_Set exercise_
Copy every one of the entries below word for word, line by line, with no changes.

_Data section_
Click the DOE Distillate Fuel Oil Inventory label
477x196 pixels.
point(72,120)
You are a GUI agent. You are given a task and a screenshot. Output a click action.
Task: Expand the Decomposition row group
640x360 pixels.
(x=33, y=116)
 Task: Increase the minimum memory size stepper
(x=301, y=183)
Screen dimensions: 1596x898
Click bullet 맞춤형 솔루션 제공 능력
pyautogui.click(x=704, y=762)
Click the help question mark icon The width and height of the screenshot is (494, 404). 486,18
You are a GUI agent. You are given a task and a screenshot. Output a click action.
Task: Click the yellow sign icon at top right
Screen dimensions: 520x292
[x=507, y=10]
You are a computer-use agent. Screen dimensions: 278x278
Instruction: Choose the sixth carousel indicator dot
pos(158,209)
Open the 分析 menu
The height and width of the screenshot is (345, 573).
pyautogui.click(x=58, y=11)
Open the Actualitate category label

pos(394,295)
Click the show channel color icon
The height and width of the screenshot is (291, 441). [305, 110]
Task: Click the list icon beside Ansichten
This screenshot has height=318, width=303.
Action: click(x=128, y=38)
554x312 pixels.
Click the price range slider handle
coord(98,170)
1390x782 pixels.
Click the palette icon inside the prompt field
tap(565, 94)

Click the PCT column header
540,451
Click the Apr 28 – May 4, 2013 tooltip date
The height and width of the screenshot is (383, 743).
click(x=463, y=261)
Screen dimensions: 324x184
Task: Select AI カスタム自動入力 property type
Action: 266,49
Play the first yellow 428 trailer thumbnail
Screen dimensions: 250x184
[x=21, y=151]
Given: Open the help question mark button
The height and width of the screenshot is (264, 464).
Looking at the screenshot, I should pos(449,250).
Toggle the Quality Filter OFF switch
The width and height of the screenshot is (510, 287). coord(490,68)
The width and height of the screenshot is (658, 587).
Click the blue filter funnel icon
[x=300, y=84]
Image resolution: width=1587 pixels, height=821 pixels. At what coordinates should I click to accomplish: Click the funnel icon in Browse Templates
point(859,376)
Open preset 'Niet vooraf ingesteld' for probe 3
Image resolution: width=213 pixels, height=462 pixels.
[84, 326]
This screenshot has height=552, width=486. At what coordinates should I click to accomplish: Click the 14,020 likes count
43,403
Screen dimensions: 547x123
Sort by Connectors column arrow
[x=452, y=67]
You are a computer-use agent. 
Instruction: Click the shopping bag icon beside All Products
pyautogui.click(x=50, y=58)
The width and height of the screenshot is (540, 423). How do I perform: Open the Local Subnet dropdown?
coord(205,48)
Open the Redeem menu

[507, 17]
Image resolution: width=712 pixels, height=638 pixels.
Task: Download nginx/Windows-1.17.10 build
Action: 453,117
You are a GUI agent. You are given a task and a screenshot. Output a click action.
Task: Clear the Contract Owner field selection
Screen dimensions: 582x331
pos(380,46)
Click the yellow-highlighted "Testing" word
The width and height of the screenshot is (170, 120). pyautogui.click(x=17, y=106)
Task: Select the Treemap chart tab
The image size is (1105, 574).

_Full solution_
Click the DOE Distillate Fuel Oil Inventory label
477x196 pixels.
point(72,120)
You are a GUI agent. You are given a task and a screenshot. Output a click action.
Task: Expand the Decomposition row group
640x360 pixels.
(x=33, y=116)
 Task: Increase the minimum memory size stepper
(x=301, y=183)
Screen dimensions: 1596x898
Click bullet 맞춤형 솔루션 제공 능력
pyautogui.click(x=704, y=762)
Click the help question mark icon The width and height of the screenshot is (494, 404). 486,18
You are a GUI agent. You are given a task and a screenshot. Output a click action.
Task: Click the yellow sign icon at top right
Screen dimensions: 520x292
[x=507, y=10]
You are a computer-use agent. Screen dimensions: 278x278
Instruction: Choose the sixth carousel indicator dot
pos(158,209)
Open the 分析 menu
The height and width of the screenshot is (345, 573).
pyautogui.click(x=58, y=11)
Open the Actualitate category label

pos(394,295)
Click the show channel color icon
The height and width of the screenshot is (291, 441). [305, 110]
Task: Click the list icon beside Ansichten
This screenshot has height=318, width=303.
Action: click(x=128, y=38)
554x312 pixels.
Click the price range slider handle
coord(98,170)
1390x782 pixels.
Click the palette icon inside the prompt field
tap(565, 94)

Click the PCT column header
540,451
Click the Apr 28 – May 4, 2013 tooltip date
The height and width of the screenshot is (383, 743).
click(x=463, y=261)
Screen dimensions: 324x184
Task: Select AI カスタム自動入力 property type
Action: 266,49
Play the first yellow 428 trailer thumbnail
Screen dimensions: 250x184
[x=21, y=151]
Given: Open the help question mark button
The height and width of the screenshot is (264, 464).
Looking at the screenshot, I should pos(449,250).
Toggle the Quality Filter OFF switch
The width and height of the screenshot is (510, 287). coord(490,68)
The width and height of the screenshot is (658, 587).
Click the blue filter funnel icon
[x=300, y=84]
Image resolution: width=1587 pixels, height=821 pixels. At what coordinates should I click to accomplish: Click the funnel icon in Browse Templates
point(859,376)
Open preset 'Niet vooraf ingesteld' for probe 3
Image resolution: width=213 pixels, height=462 pixels.
[84, 326]
This screenshot has height=552, width=486. At what coordinates should I click to accomplish: Click the 14,020 likes count
43,403
Screen dimensions: 547x123
Sort by Connectors column arrow
[x=452, y=67]
You are a computer-use agent. 
Instruction: Click the shopping bag icon beside All Products
pyautogui.click(x=50, y=58)
The width and height of the screenshot is (540, 423). How do I perform: Open the Local Subnet dropdown?
coord(205,48)
Open the Redeem menu

[507, 17]
Image resolution: width=712 pixels, height=638 pixels.
Task: Download nginx/Windows-1.17.10 build
Action: 453,117
You are a GUI agent. You are given a task and a screenshot. Output a click action.
Task: Clear the Contract Owner field selection
Screen dimensions: 582x331
pos(380,46)
Click the yellow-highlighted "Testing" word
The width and height of the screenshot is (170, 120). pyautogui.click(x=17, y=106)
Task: Select the Treemap chart tab
The image size is (1105, 574).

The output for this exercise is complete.